Мужик хрипел, но продолжал восхождение.
Иногда он крякал, иногда стонал, в горле у него клокотало, словно внутри полыхало пламя, на котором кипела большая кастрюля с картошкой.
«Пожалуй, не дойдет до аквариума, блеванет прямо на лестнице».
Глеб придвинулся к стене подальше от широкого пролета. И вовремя: раздался утробный звук, похожий на рев марала, затем хлюпанье, ругань и после этого гортанный вскрик, а через несколько секунд – вздох облегчения. Но тут же вздох пресекся, словно его обрезали ножницами, и вновь заклокотало, забулькало, как лава из вулкана. Съеденное и выпитое запросилось наружу мощным и сильным толчком.
Глеб не выдержал, выругался, а затем быстро побежал вниз, стараясь держаться поближе к стене. Уже подходя к двери подъезда, он услышал, как пьяный мужик заголосил:
– Эй, открывайте, мать вашу! Я пришел, молочка принес, зеленого, козлы рогатые, падлы вонючие.
Дверь хлопнула, и звук исчез.
«Добрался-таки, альпинист, совершил восхождение. В квартире блевать не стал, все в подъезде оставил. Вот же, уроды, – подумал Глеб сразу обо всех, с кем пришлось столкнуться сегодняшней ночью. – Куй железо, пока горячо. Звонить не буду, – решил он, – проверять по компьютеру тоже, скорее всего, стерто все, и этой квартиры, наверное, даже нет в базе данных. Надо сразу ехать и надеяться, что Эмма Савина сейчас дома».
В том, что он сможет получить нужную информацию, Глеб не сомневался. Вряд ли Эмма знает, что ее партнер по сексу, запечатленный на фотографии, мертв. Это будет для нее сюрпризом. Известие о чужой смерти всегда действует парализующе, и человек, как правило, робеет, начинает говорить, признается
Сиверов мчался по городу. Садовое кольцо, Комсомольский проспект… – улицы сменялись одна за другой.
Доехав до Оболенского переулка, Глеб сбавил скорость, чтобы не проскочить нужный дом.

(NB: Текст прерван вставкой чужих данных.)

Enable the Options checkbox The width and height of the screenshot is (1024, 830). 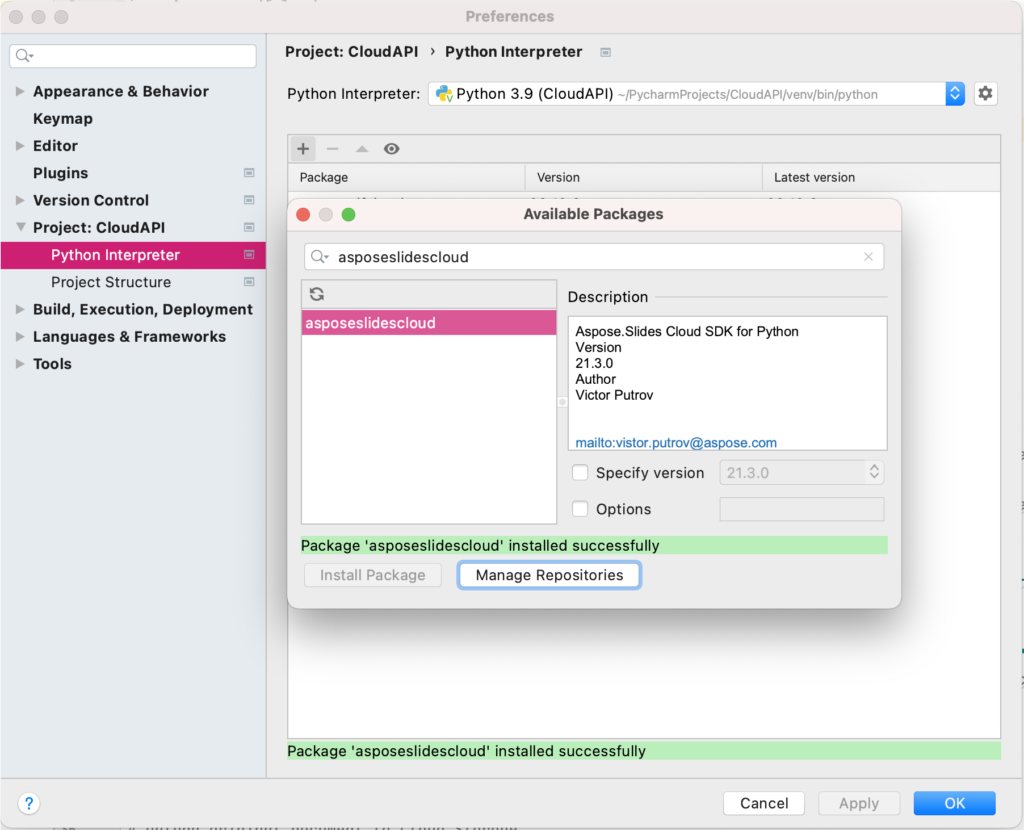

«А вот и он! – Сиверов остановился у следующего дома и припарковал машину на улице. – Если заехать во двор, Савина может насторожиться. Хотя маловероятно. Однако лишний раз перестраховаться не вредно».
Подъезд был без кодового замка, но лестница, на удивление, оказалась довольно чистой. Дверь квартиры тоже выглядела очень прилично, явно была недавно отремонтирована. Сиверов осмотрелся.

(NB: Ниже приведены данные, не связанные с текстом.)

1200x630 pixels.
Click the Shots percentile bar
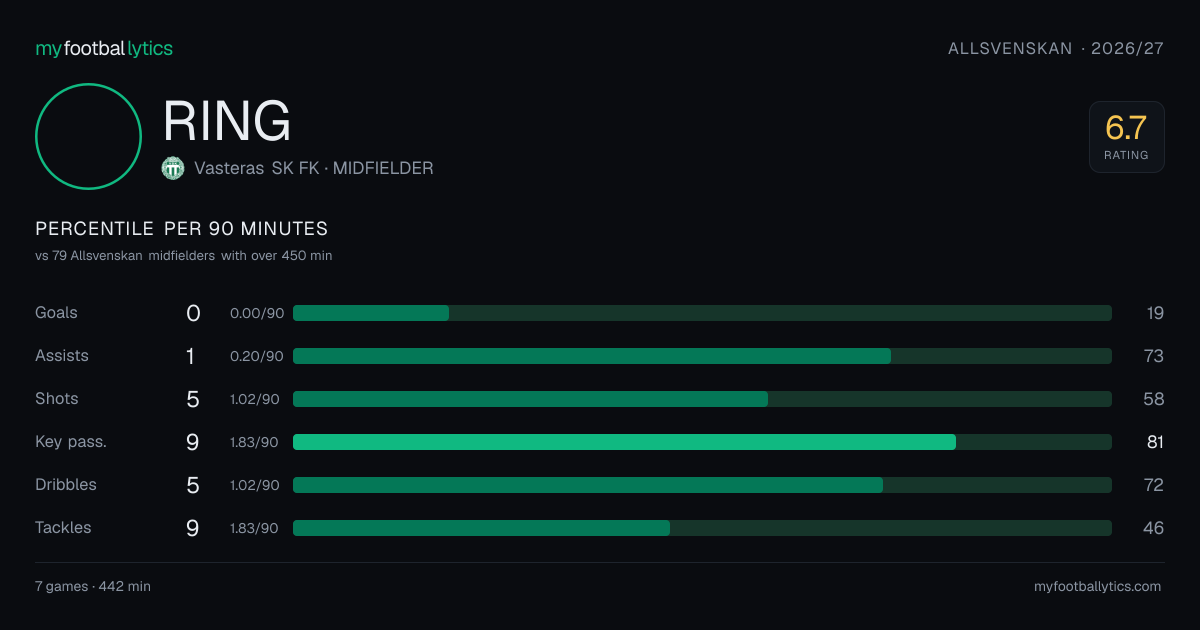coord(702,399)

Замок показался ему не очень сложным, как в большинстве не самых дорогих металлических дверей.
Затем Глеб прошелся взглядом по периметру стальной дверной коробки и увидел покрытый побелкой телефонный провод.
«А вот провод, на всякий случай, лучше перерезать», – он достал из кармана перочинный ножик и аккуратно, сначала одну жилу, потом вторую, перерезал провод, тщательно следя за тем, чтобы не замкнуть, иначе телефон отозвался бы коротким звонком.
«Так, теперь Савина никуда не сможет позвонить. Если, конечно, она дома».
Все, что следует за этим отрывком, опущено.